Politics aside, the subjects of her books matches her interest in CFS/ME (and other unknown illnesses). In both cases you have situations where people's decisions, calculated or not, have profound implications on future events, and suddenly the subject becomes complex and difficult from all sides. It takes a bit of research to try to figure out what has happened, how things have gotten to this state and how one might get out of the problem. CFS/ME is a perfect conundrum for Amy Dockser Marcus -and the best thing about it is that there now is a "way out" of this illness. Amy Dockser Marcus is well poised to help in this regard and win herself another Pulitzer.

Amy Dockser Marcus has latched onto CFS/ME. This does not seem to be random. This reporter has the complexity and clarity to follow up on the story and report the main points with accuracy and compassion. CFS/ME is sorely in need of such journalistic objectivity. By nature, Amy is attracted to complex issues requiring both emphathy and detachment, two qualities needed to get at the heart of complex issues. These few articles in the WSJ have done more to advance the cause of CFS/ME patients than any other journalistic writing that I have seen, excepting of course those of Hillary Johnson, another remarkable gal."
(By Patient Advocate - hope he isn't mad at me for this).

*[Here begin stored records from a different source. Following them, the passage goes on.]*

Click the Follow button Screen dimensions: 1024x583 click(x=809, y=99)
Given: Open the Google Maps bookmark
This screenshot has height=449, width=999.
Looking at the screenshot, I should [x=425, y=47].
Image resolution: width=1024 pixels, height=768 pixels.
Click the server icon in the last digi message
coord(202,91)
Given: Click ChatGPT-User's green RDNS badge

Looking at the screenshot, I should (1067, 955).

I think we all knew this was a very smart person who could smell a rotten stink and was following it, but how many of us knew she had already won a Pulitzer five years ago? Just having Ms. Marcus on our story tells me that she too knows that something is so very, very wrong with CFIDS research/funding, XMRV (the other Retrovirus found at around the time of HIV) and the whole sordid CDC and Federal health care system story that has gone on for 30 years.

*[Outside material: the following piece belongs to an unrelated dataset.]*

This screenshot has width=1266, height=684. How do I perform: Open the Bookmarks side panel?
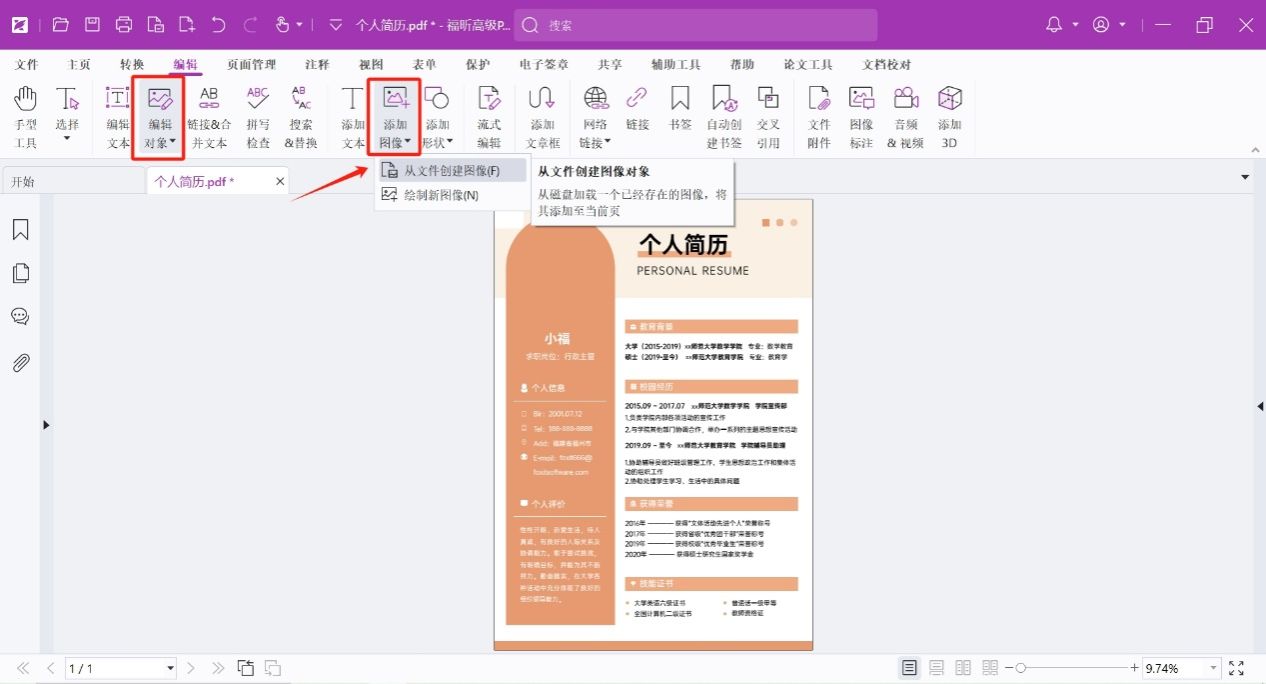(x=20, y=230)
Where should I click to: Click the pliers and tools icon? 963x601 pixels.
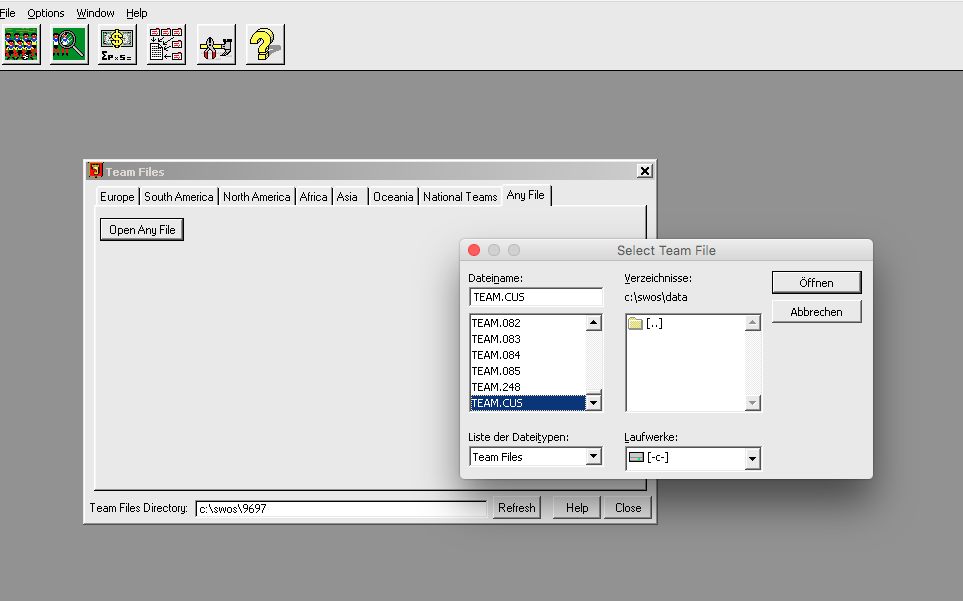216,45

Thank God we have this woman looking into the CFIDS/XMRV story! I suggest that we continue to be gracious and to provide to her information that is of value to her in writing her stories and in digging deeper into the CDC/Federal Health Care System and the Health Insurance industry. The Wall Street Journal is about MONEY. OK, with our story it IS money and tons and tons of money involved. So, get her the best stuff you can. And continue to thank her for being on "our side". We also need to make it clear that she is helping the rest of the millions of people out there who are not yet sick/about to be sick because of XMRV -- while our governments continue to play down this very deadly Retrovirus and its affects on the sick and the "still healthies" in the rest of the populations worldwide.

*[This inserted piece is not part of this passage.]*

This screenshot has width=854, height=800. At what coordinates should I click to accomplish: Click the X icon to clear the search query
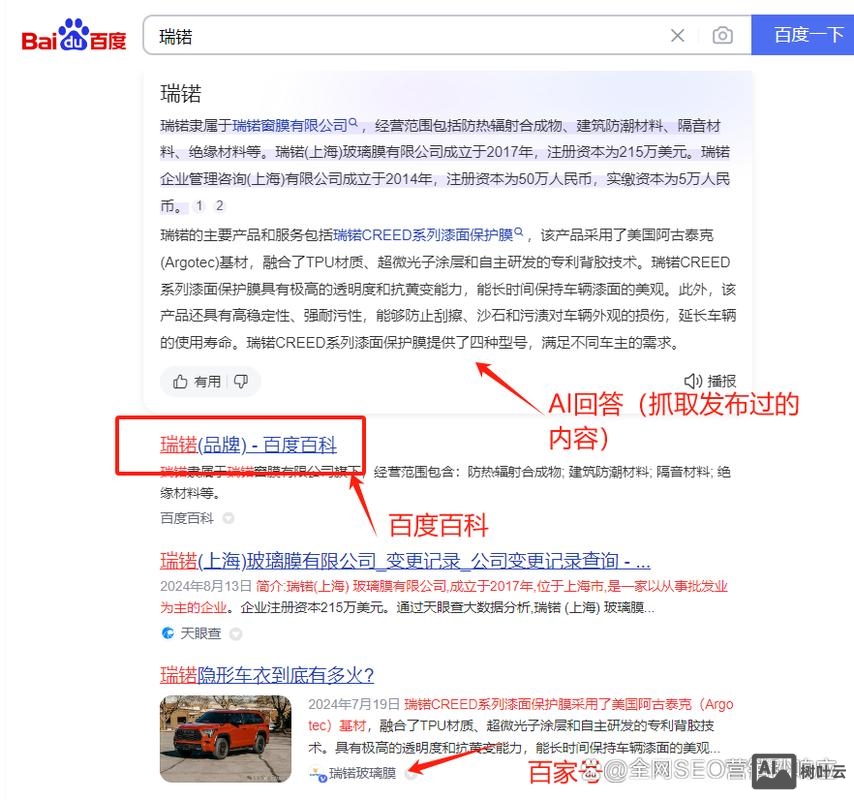677,34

So again, thank you Sensing Progress for finding the great blog by the Patient Advocate.
Have to get this guy with a sick daughter on our site here as well.
 

sensing progress

Senior Member
Messages
296
Location
Tucson, AZ
So again, thank you Sensing Progress for finding the great blog by the Patient Advocate.
Have to get this guy with a sick daughter on our site here as well. [/SIZE][/FONT]

I'm surprised no one else had mentioned it. I folllow the CFS Patient Advocate blog pretty closely. Btw, I'm pretty sure Chris, the guy who does the blog, is also a member on here.
 

muffin

Senior Member
Messages
940
I have read Patient Advocates blogs many times

But you caught this one!

Glad to hear this great blogger is on our site!